Maybe getting into ducks?

Discussion in 'Ducks' started by dehave, Apr 29, 2008.

  1. dehave

    dehave In the Brooder

    Apr 27, 2008
    Hi there, I have 2 quite large ponds on my property and I am having a terrible time trying to keep myself from getting ducks. Here are my issues. We have wild ducks that have their beautiful little families here each spring. I would be crushed if we somehow disrupted things for them. Will the wild ducks be bothered by domestics? If there is even a chance, I can't risk it.

    Issue #2 is predators. I lost 2 chickens and my sweet Rooster to Racoons! My chickens are getting a new heavy duty coop and serious fencing this spring. The ducks would need to get to the pond, and then I understand that they won't always come back into their house at dusk. How do you keep them safe?

    I have been asked to have my broody hen hatch some duck eggs, so I think it may be a sign. I just have to figure out these problems before I can move ahead.

  2. dehave

    dehave In the Brooder

    Apr 27, 2008
    Oh also, I don't think we would eat duck eggs. Is there a market for them? Do you ever have trouble selling them or finding people to give them to?
  3. zatsdeb

    zatsdeb Songster

    Oct 2, 2007
    Lincoln, Illinois
    can you fence your pond in and get a miniature donkey, or llama? a guard animal? We have mini donkeys, and they are with the ducks and chickens, and keep critters out of the pasture.. but you have to get the animal young enough to get along with the farm animals.
    I have a friend who had a floating duck house and the ducks swam out there and laid eggs.. but a snake got the eggs! Never thought of that.
    We use the duck eggs we get, we sell them, and also I cook with them. I made deviled eggs out of them too! Great big deviled eggs!! they were delicious!
  4. SueNH

    SueNH Songster

    Feb 24, 2007
    I have a mini donkey that keeps predators at bay but for whatever reason he doesn't actively defend the birds. He defends his territory but not the birds themselves. He will defend the goats, he does back up the my dog. He will run off my dog if he gets too close to him. If an attack occurs on the far side of the property the birds are out of luck. If the attack occurs in his line of sight or in the barnyard proper he's all over it.
    There is nearly 20 acres fenced for the animals. Might be different if things were in small pens.

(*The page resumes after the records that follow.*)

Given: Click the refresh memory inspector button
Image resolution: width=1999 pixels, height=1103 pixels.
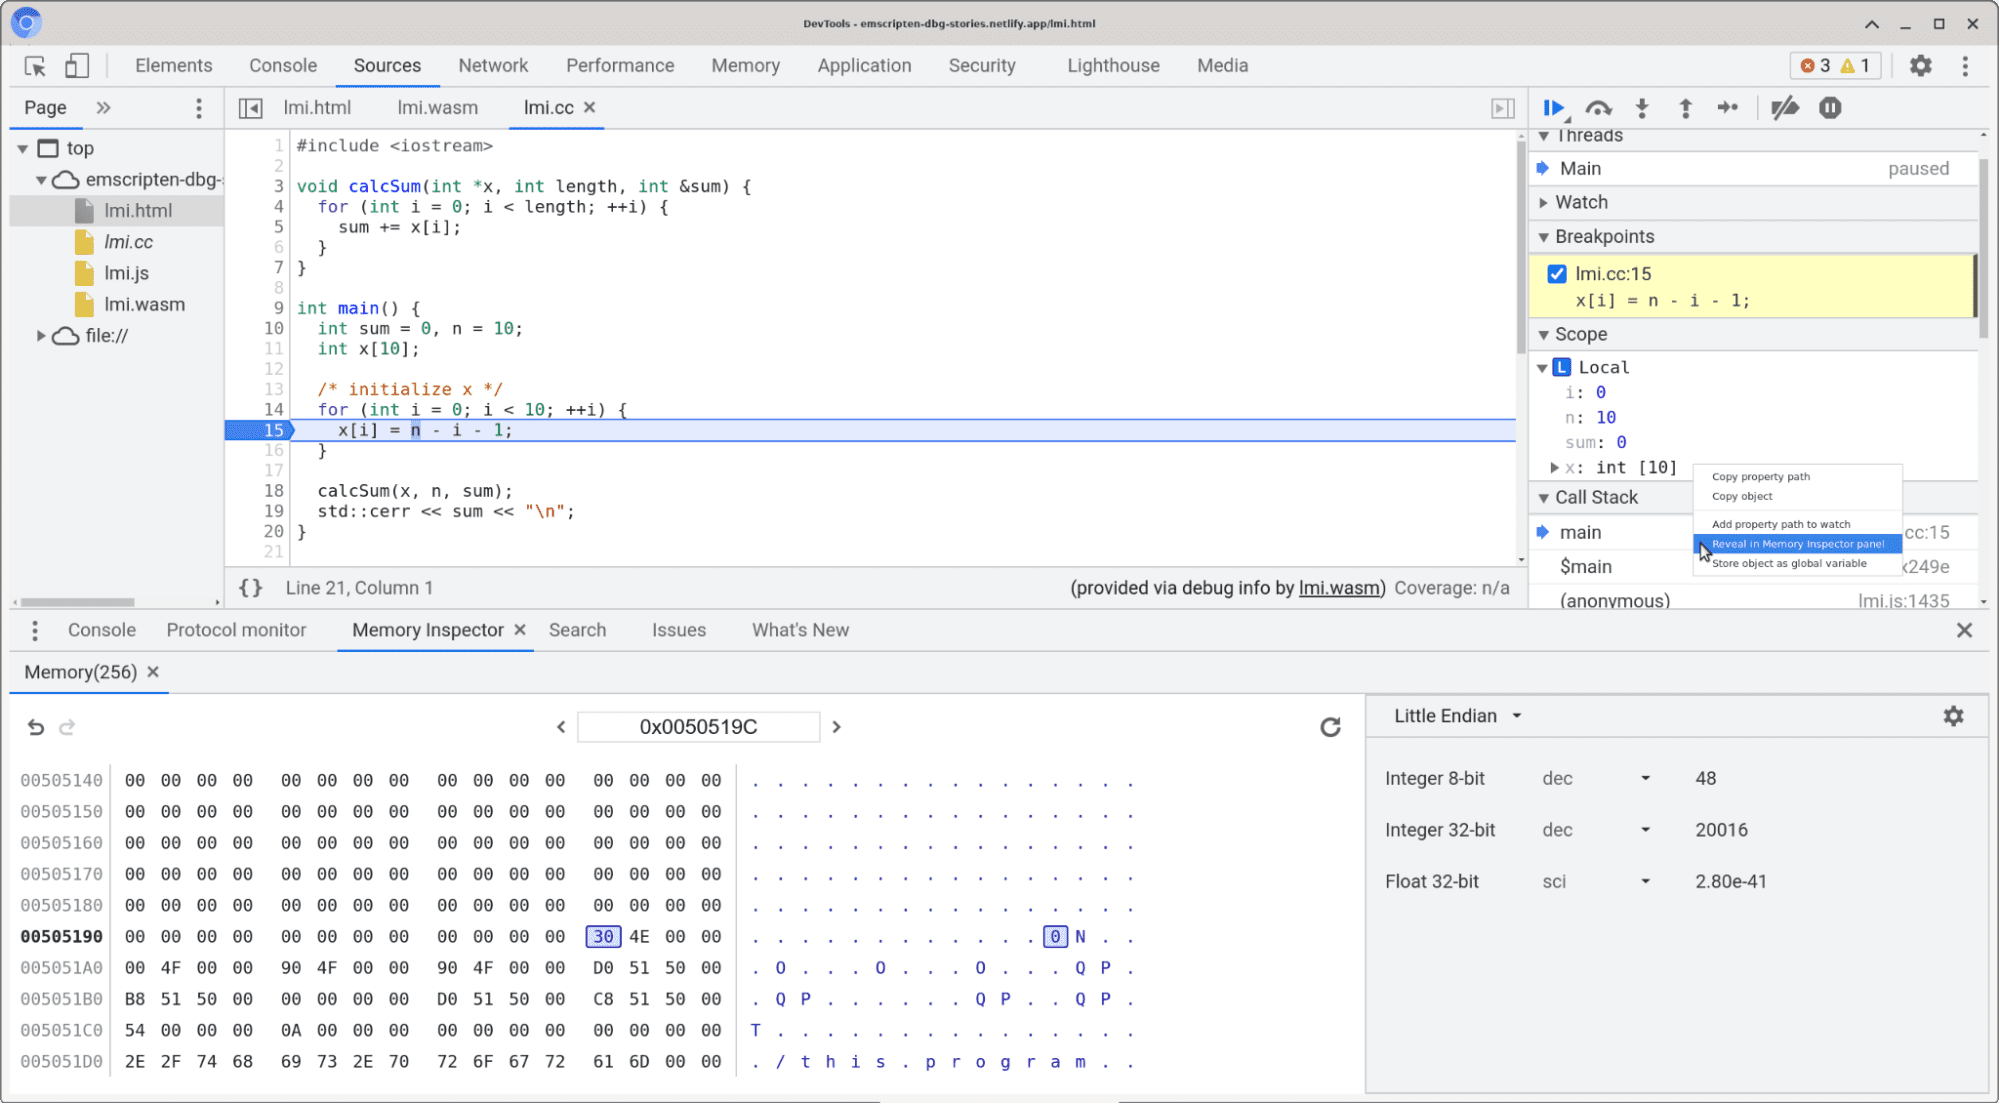Looking at the screenshot, I should [x=1331, y=727].
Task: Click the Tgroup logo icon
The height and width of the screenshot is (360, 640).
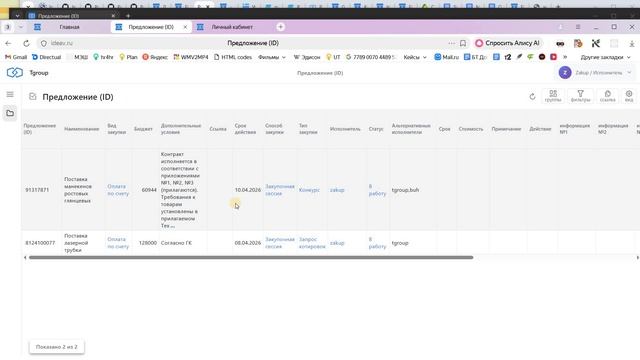Action: click(x=15, y=73)
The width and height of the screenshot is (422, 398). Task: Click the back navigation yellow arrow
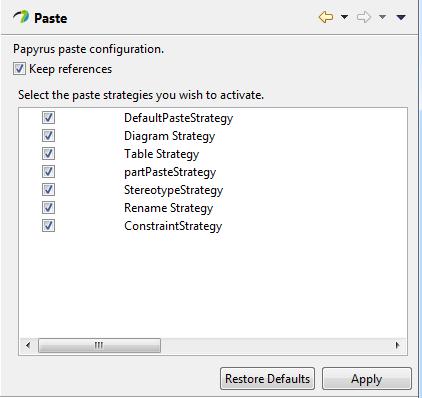click(x=326, y=17)
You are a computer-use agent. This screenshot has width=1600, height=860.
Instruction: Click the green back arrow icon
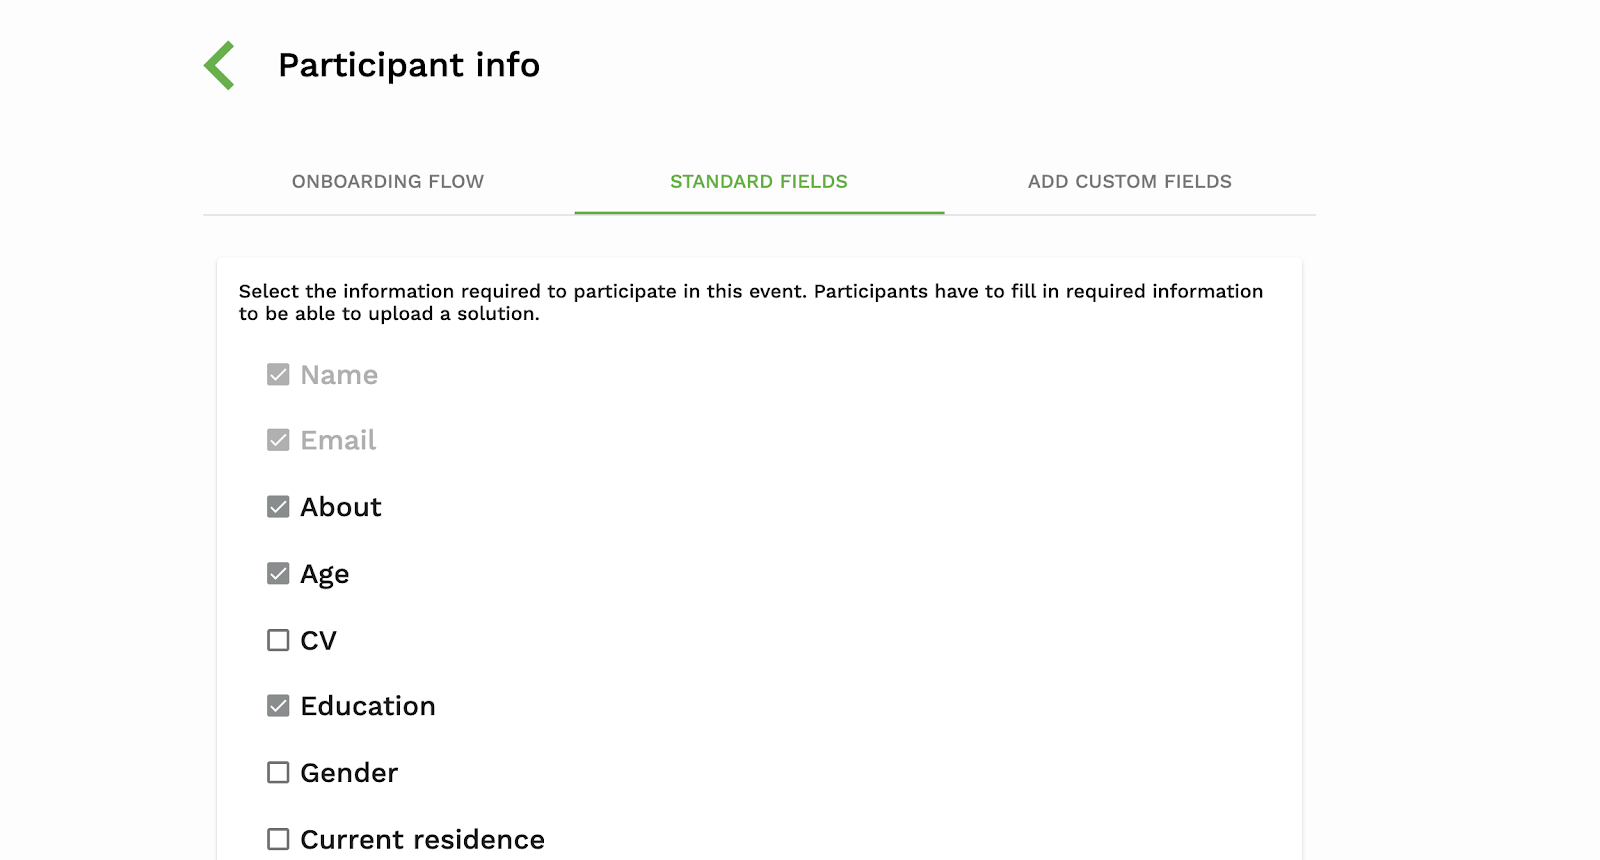220,66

    My ducks used to come in at night if I started yelling DUCKS!!! Sometimes a wild mallard would follow along but fly off when he saw them heading into lockup. It took steady rounding them up when they were little but it became automatic at dusk.

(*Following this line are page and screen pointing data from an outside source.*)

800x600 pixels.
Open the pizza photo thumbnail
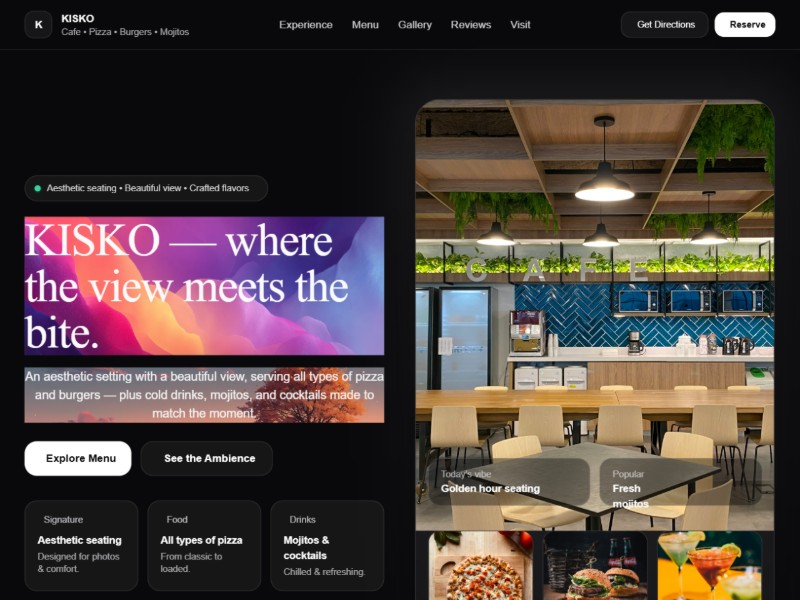tap(481, 565)
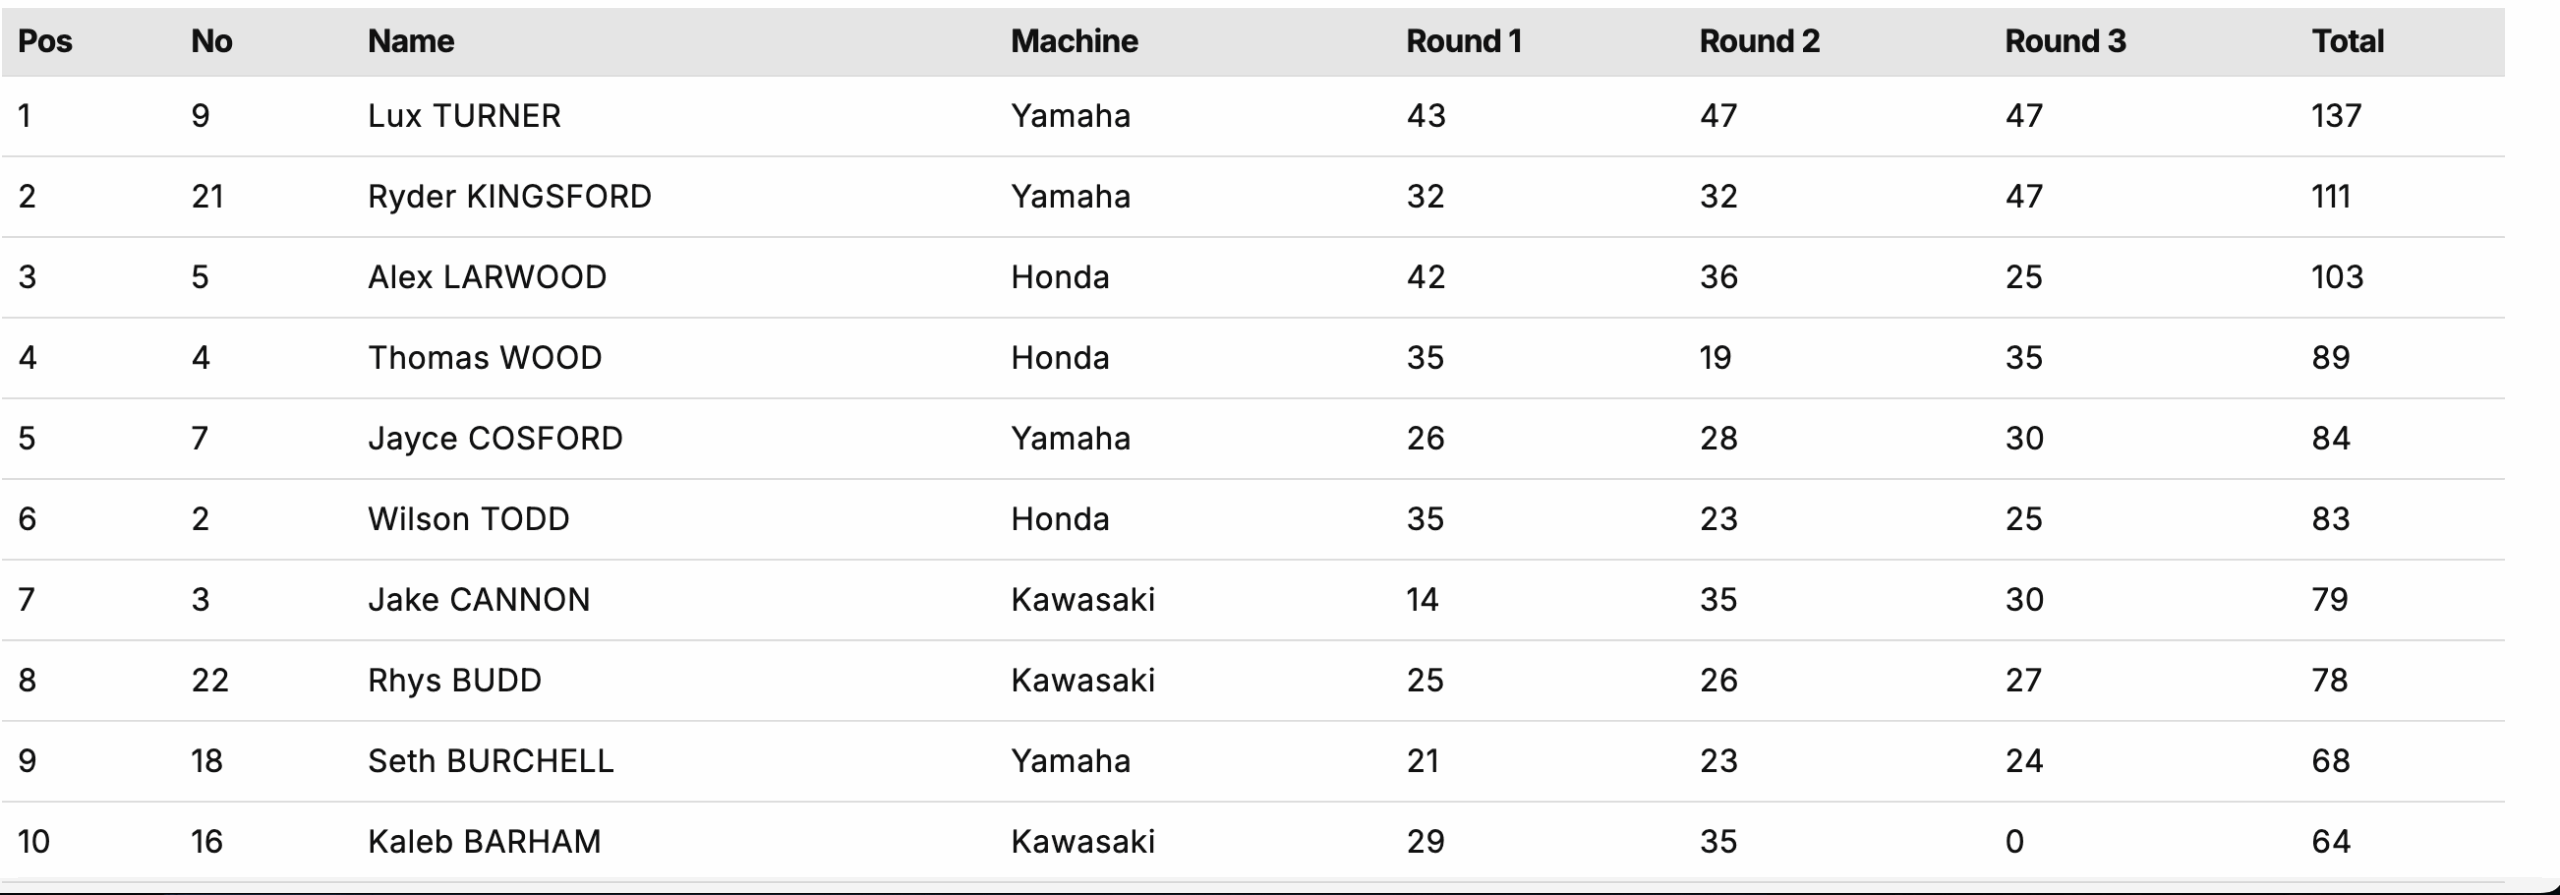The height and width of the screenshot is (895, 2560).
Task: Click the Round 2 column header
Action: 1759,41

    One of those laser pointers works very well herding ducks out of water. Discovered that playing with the dog one night.

    Duck eggs are excellent for baking. Noticeable difference. I don't care for them outright. Lot of people do like them.
  5. dehave

    dehave In the Brooder

    Apr 27, 2008
    Quote:That sounds like a lot of fun. So you close your ducks in at dusk and open them up in the morning? Roughly how long did it take for them to catch on to the idea of going in on there own?

    I can't fence the pond in, and I think if I suggested getting a donkey it would send my husband over the edge.

    If they stay on the water during the day, are they pretty safe?
  6. greyfields

    greyfields Crowing

    Mar 15, 2007
    Washington State
    Quote:I seriously doubt it. I occassionally have a few wild malards fly into the yard and stare at my Appleyards. But, it's not like I get the impression that my domestic birds are suddenly going to learn to fly and be lost forever. [​IMG]

    Quote:You can train ducks to "go to bed" at night in a house. In the worst case and they don't come in, they may just sleep on the water in which case they're safe. Mine know to go to bed and usually are already in their shelter when I come to close the door.

    As far as Mr Racoon goes, it's very simple to trap and dispatch a racoon using a humane trap.

    Quote:As far as duck eggs go, they generally lay seasonally (winter) rather than year round. So, we turn all our duck eggs into more ducks. I chose a heavy breed and sell duck meat, which I find sells very well.
  7. DrakeMaiden

    DrakeMaiden Overrun with Drakes

    Jun 8, 2007
    Kitsap County, WA
    In my experience, the wild mallards are very curious about our rouen ducks (rouens look like mallards, but are quite a bit larger). My rouen drakes will chase the wild mallards away when they land in our yard. So in that respect, I think you might want to be cautious about introducing domesticated ducks. Since the domesticated ducks can't fly, I think they tend to be more territorial.